2.5. In-Rubber Properties

2.5.1. Macrodispersion Measurement via Topography

The macrodispersion quality for every compound was determined by means of the topography method (Hommel-Etamic T8000, JENOPTIK AG, Jena, Germany), based on ASTM D 2663-Method C [36]. A freshly cut rubber surface was prepared. While cutting the rubber specimen with a razor blade, the softer polymer was divided into two halves whereas the harder filler particles remained intact only on one side of the cut rubber sample. Consequently, certain irregularities (such as protrusions and depressions) were created. The surface of a rubber sample was scanned and its roughness characterized by the detected total number of peaks (defects bigger than 2 µm), the average peak heights and the defected area. The lower the number of detected peaks and percentage of total peak area, the better the macrodispersion quality of the rubber compound.

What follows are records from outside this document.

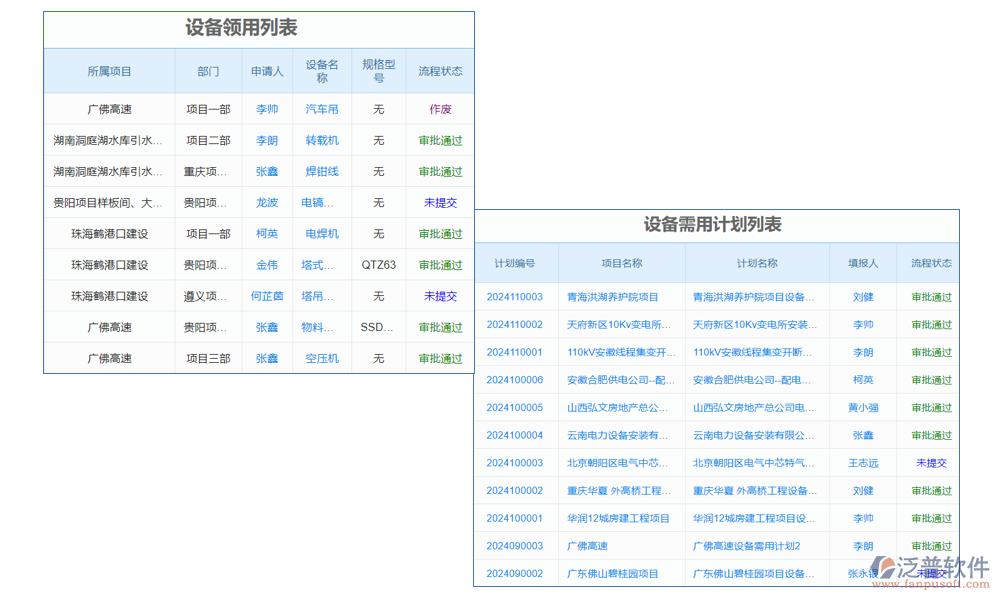1000x600 pixels.
Task: Click the 汽车吊 equipment name link
Action: pos(321,109)
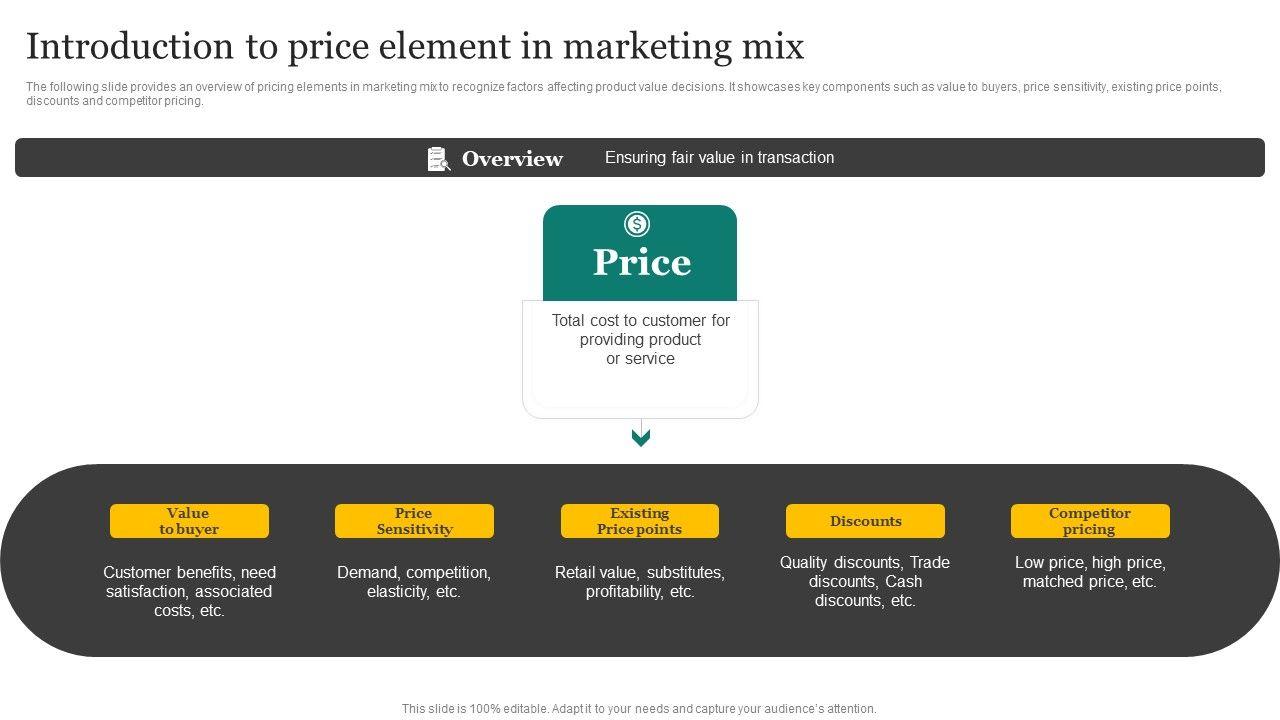
Task: Select the yellow Value to buyer label
Action: click(x=189, y=521)
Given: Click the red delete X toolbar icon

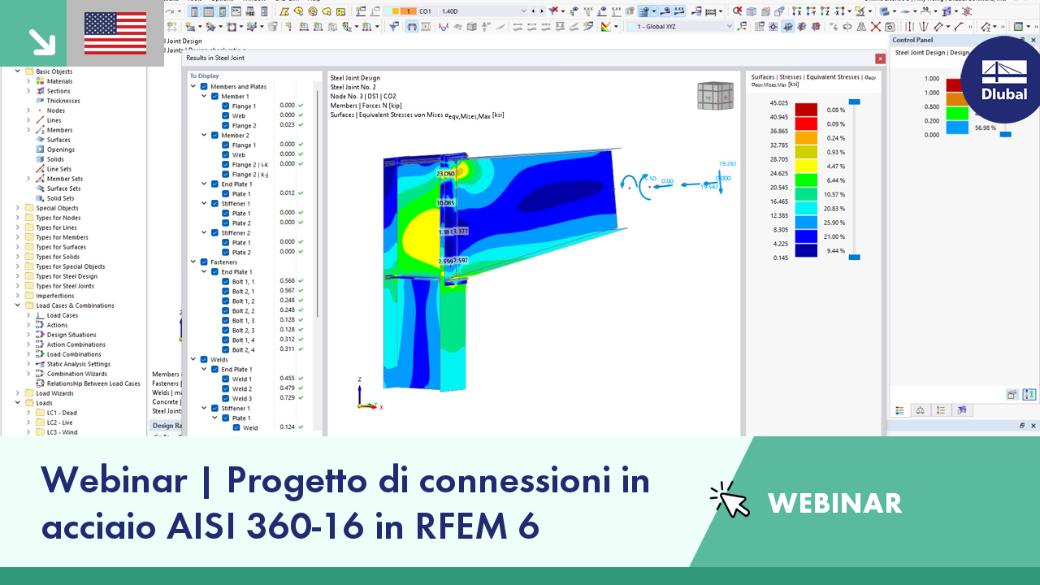Looking at the screenshot, I should (x=876, y=27).
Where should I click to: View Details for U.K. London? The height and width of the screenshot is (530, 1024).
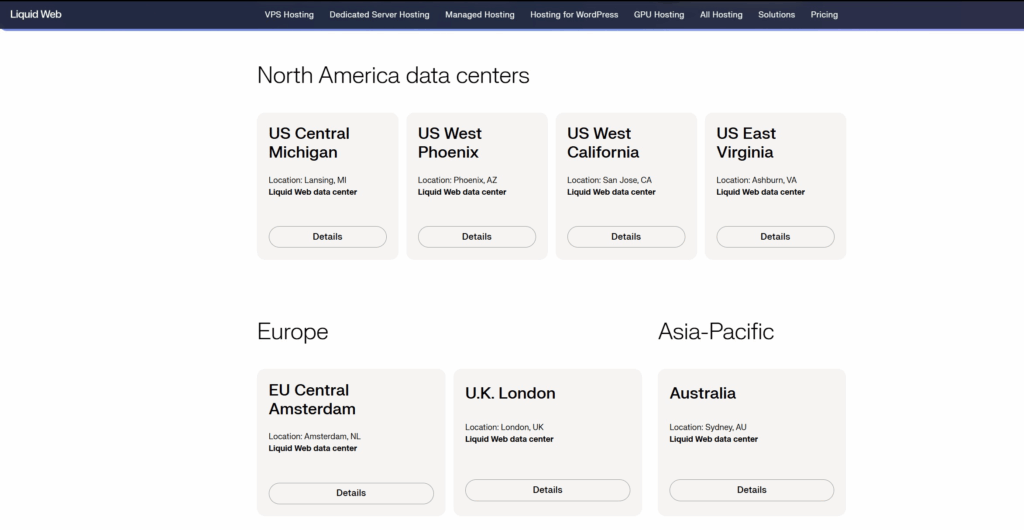pos(547,490)
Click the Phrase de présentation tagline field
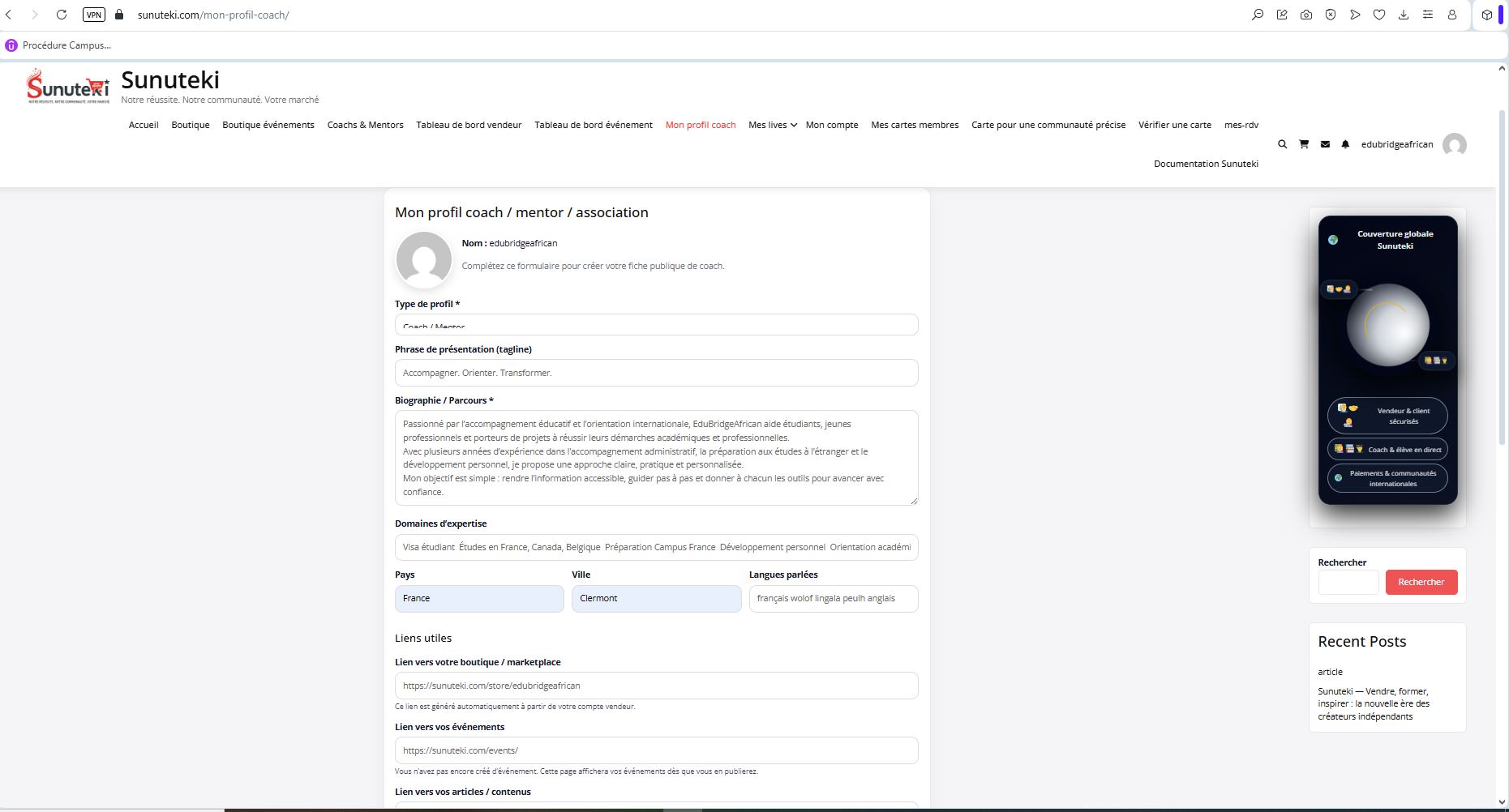Image resolution: width=1509 pixels, height=812 pixels. [x=656, y=373]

2.5.2. PAYNE-Effect Measurement

To investigate the PAYNE-effect (difference of the complex modulus G* at lower and higher strains) a strain–sweep from 0.28% to 42% of deflection was measured by means of a rubber process analyzer (Alpha RPA 2000, Alpha Technologies, Hudson, OH, USA) with a frequency of 1.6 Hz and at a temperature of 60 °C. Beforehand, the samples were cured inside the measuring chamber in accordance with the determined vulcanization conditions. Two identical strain sweeps were performed directly after each other and the second one was evaluated between a minimum G* at 0.28% strain and a maximum G* at 42% strain. By means of the first strain–sweep it was possible to reduce the effect of flocculation of fillers due to different storage times of the compounds.

3. Results and Discussion

3.1. Correlation between DOA Measurements and Topography

As a first approach to find a relation between the morphology of silica and its dispersion behavior, the 25 different types of silica were measured by the DOA method to determine their structure. Moreover, the macrodispersion quality was investigated by means of the topography test. Figure 3 depicts the DOA values of all silica samples as a function of the measured peak area by means of the topography test.

Figure 3.

Figure 3

Correlation between the DOA measurement and the peak area obtained by means of the topography test.

No indication for any correlation between these parameters can be found. It is noticeable that powders in general exhibited higher DOA numbers in comparison to granules. However, even within the different dosage forms no linear correlation was obtained. As a consequence, this analytical method was not suitable to predict the in-rubber dispersibility of silica. This result is contradictory to what Blume et al. [20] has published. In this paper, a certain correlation between the structure of silica and the macrodispersion was described but only a few silica samples were investigated. This result is also contradictory to that what Limper [19] claimed in his studies for carbon black. He presented an extensive study where different structures of various types of carbon blacks correlate to the in-rubber macrodispersion. This is an indication that the dispersion behavior of silica and carbon black seems to be different.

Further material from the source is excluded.